17. Apple – Buffalo Billy Can (Page One – 1968)
Brilliant psych pop track which sonically sits somewhere between Syd Barrett’s “Octopus” and The Pastels. Loose as hell, but continually interesting in a slightly fey way across its three minutes.

18. Kaleidoscope – Snapdragon (Fontana – 1969)
Huge things were expected of Kaleidoscope, so much that their record label let them record three albums, but it was all for nought. Plenty of other information is available elsewhere on the web, but enjoy this heavily swirling pop track whilst you’re reading it.

19. Sub – Ma Mari Huana (Rex – 1969)
A full on freak out from a very obscure Munich based band of whom little is known. Unless you can tell me, of course.

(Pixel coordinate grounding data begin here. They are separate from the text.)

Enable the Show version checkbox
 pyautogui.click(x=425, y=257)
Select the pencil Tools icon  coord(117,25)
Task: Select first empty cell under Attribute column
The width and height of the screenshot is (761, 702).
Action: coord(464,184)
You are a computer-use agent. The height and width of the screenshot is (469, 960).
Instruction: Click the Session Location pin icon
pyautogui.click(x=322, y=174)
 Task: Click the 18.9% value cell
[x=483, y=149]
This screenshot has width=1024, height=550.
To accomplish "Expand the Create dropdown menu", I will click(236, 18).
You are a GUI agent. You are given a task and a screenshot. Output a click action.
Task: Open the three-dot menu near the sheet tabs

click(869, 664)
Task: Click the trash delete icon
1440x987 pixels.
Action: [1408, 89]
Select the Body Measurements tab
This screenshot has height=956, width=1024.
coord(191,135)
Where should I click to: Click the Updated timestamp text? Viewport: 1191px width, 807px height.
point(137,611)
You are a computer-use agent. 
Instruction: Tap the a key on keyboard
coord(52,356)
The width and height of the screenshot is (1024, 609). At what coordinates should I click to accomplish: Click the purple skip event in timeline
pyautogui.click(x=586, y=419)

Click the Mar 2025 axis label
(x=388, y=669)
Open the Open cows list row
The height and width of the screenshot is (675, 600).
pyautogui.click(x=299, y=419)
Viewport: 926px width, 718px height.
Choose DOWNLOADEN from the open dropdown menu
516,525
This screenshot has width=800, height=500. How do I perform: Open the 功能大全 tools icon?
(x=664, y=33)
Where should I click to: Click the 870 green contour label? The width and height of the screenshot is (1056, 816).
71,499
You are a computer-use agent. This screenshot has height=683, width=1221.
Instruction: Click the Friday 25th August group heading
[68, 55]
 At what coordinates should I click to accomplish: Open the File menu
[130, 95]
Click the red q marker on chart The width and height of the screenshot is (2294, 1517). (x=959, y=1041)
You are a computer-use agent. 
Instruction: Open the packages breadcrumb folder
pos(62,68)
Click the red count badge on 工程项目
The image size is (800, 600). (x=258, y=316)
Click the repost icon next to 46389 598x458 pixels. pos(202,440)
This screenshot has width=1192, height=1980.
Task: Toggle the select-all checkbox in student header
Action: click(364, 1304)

20. The Flies – House of Love (Decca – 1967)
The Flies threw objects at Pink Floyd at a Roundhouse gig for “selling out”, and were probably better known for that one act than any of their singles. “House of Love” is a spittle-ridden piece of moody mod-psychedelia with a neat groove which wouldn’t actually have sounded out of place at the height of the baggy movement. It’s also a damn sight more commercial than The Floyd’s material of the same period. The cads.

21. The Tickle – Good Evening (Regal Zonophone – 1968)
Effects-laden Beatlesey pop. This Hull band apparently all tried having blonde Boris Johnson haircuts at one early point in their careers, which may single handedly account for their lack of success.

22. Blossom Toes – Telegram Tuesday (Marmalade – 1967)
Not as funny as the Bonzo Dog Band when they were trying to be, but generally having the best tunes, The Blossom Toes were a fantastic music hall/ vaudeville-inspired psychedelic act who released one genuinely brilliant album in “We Are Ever So Clean”. Telegram Tuesday is taken from that album, and is a piece of joyous, chiming pop.

23. Jackpots – Jack in the Box (Sonet – 1969)
This almost sounds like Mika having an LSD moment in a recording studio. Brilliant. I’d always wondered what that might sound like, now you too can hear it without breaking the law and slipping something in his drink. This was a sizeable continental hit, but didn’t do the business in the UK.

24. Argosy – Imagine (DJM – 1969)
A pre-fame Elton John and Roger Hodgson out of Supertramp join forces with Caleb Quaye (see track 8) to produce a happy hippy tune. It’s rather laboured with its references to pixies and “corduroy toadstools” on the ceiling, but how often do you get the chance to hear Roger Hodgson sing about this sort of thing? Consider yourself treated. Or not, if you feel that way about it. Just don’t call it a “guilty pleasure”, for f__k’s sake.

25. Fruit Machine – The Wall (Spark – 1968)
A deeply world weary yet excellent piece of orchestral hippy pop. The Fruit Machine were a bunch of teenagers from London who put a few singles out (“worrying our parents”) before disappearing into the real world as adults.

26. The Pretty Things – Parachute (Columbia – 1969)
The title track of their follow-up album to “SF Sorrow is Born”, this is an oft-overlooked piece of tranquil Norman Smith produced psychedelia with a somewhat unexpected ending.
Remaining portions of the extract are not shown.